Także dowódca Wojsk Lądowych gen. broni Waldemar Skrzypczak powiedział, że armia planuje adaptację Spike'ów do transporterów Rosomak, jest też zainteresowana pociskiem o większym zasięgu i uzbrojeniem w ten typ śmigłowców bojowych. Dodał, że rozważa się także przyszłościowy program bezpilotowego latającego pojazdu rozpoznawczo-uderzeniowego, z wykorzystaniem pocisku Spike.
Zająkała ocenił umowę offsetową z Rafaelem jako wzorcową. Wiceminister gospodarki Paweł Poncyljusz przypomniał, że offset związany z tym programem będzie rozliczany pod koniec jego realizacji. Zaznaczył, że dzięki kontraktowi z Rafaelem Mesko - zakład jeszcze kilka lat temu kwalifikowany do zamknięcia - stanął na nogi.
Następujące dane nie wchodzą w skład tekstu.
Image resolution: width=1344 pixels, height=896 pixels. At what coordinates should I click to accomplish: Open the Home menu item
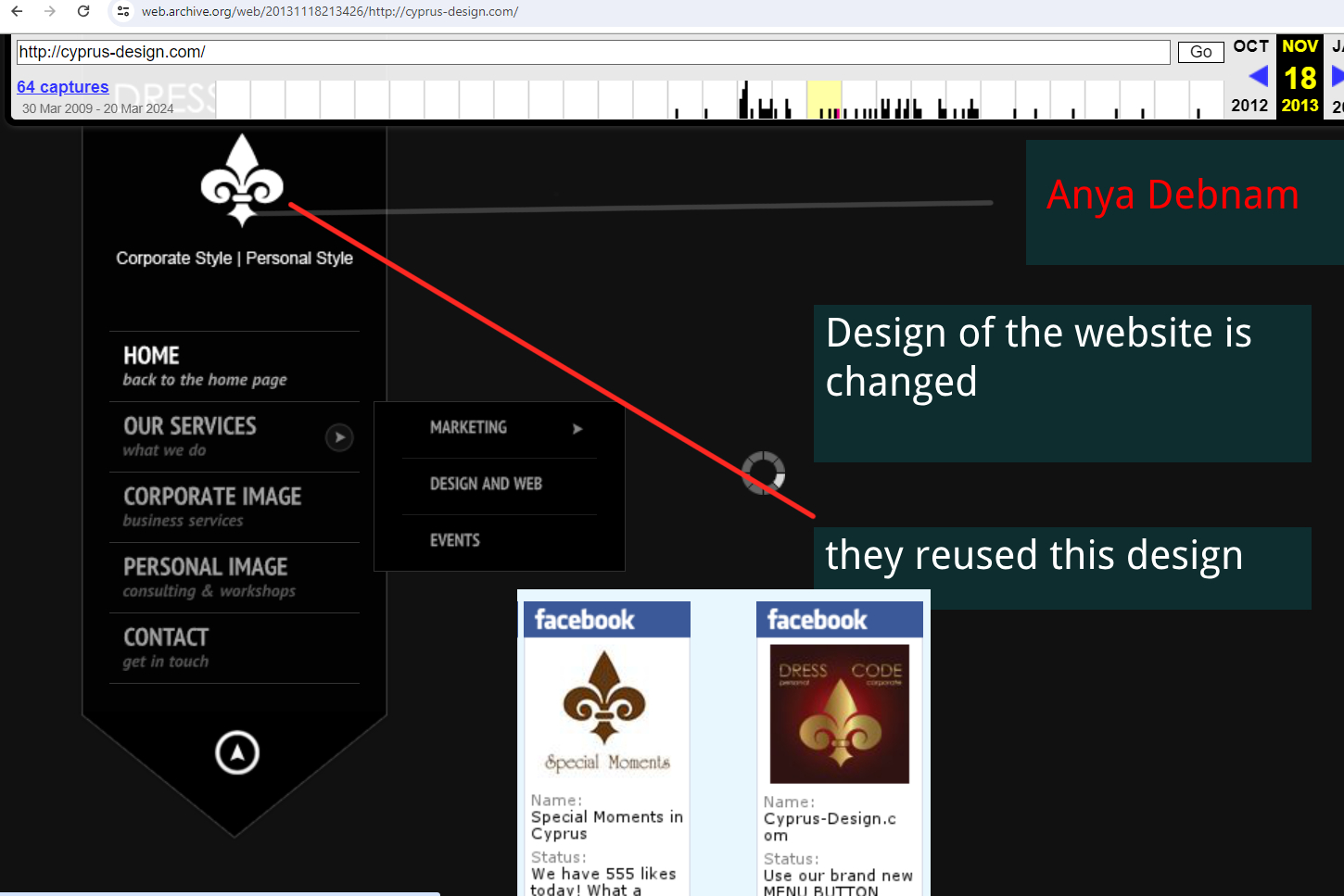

Współpracę z Izraelczykami określił jako dobrą.
Za miliard złotych do roku 2013 wojska lądowe otrzymają 264 wyrzutnie i 2675 pocisków, trenażery i symulatory umożliwiające trening bez użycia kosztownych pocisków. Pierwszą partię polskie wojsko otrzymało pod koniec 2004 roku. Spike może być montowany na samochodach patrolowych Humvee i na kołowych transporterach opancerzonych. Zgodnie z umową, część technologii izraelski producent przekazał polskim firmom.
Pocisk Spike-LR może przebić jednolity pancerz stalowy o grubości ponad 70 cm. Można go używać w dwóch trybach - "wystrzel i zapomnij" lub "wystrzel, obserwuj, koryguj". Ważący 26 kg zestaw złożony z pocisku, wyrzutni i trójnogu, mogą przenosić w specjalnym plecaku dwaj żołnierze. System naprowadzania pocisku pozwala niszczyć nim cele pozostające w ukryciu, np. za wzgórzem.
Wartość zobowiązań kompensujących zakup pocisków przeciwpancernych Spike wynosi 440 mln dolarów, z tego dotychczas wykonany offset zaliczony przez Ministerstwo Gospodarki wynosi ponad 120 mln dolarów.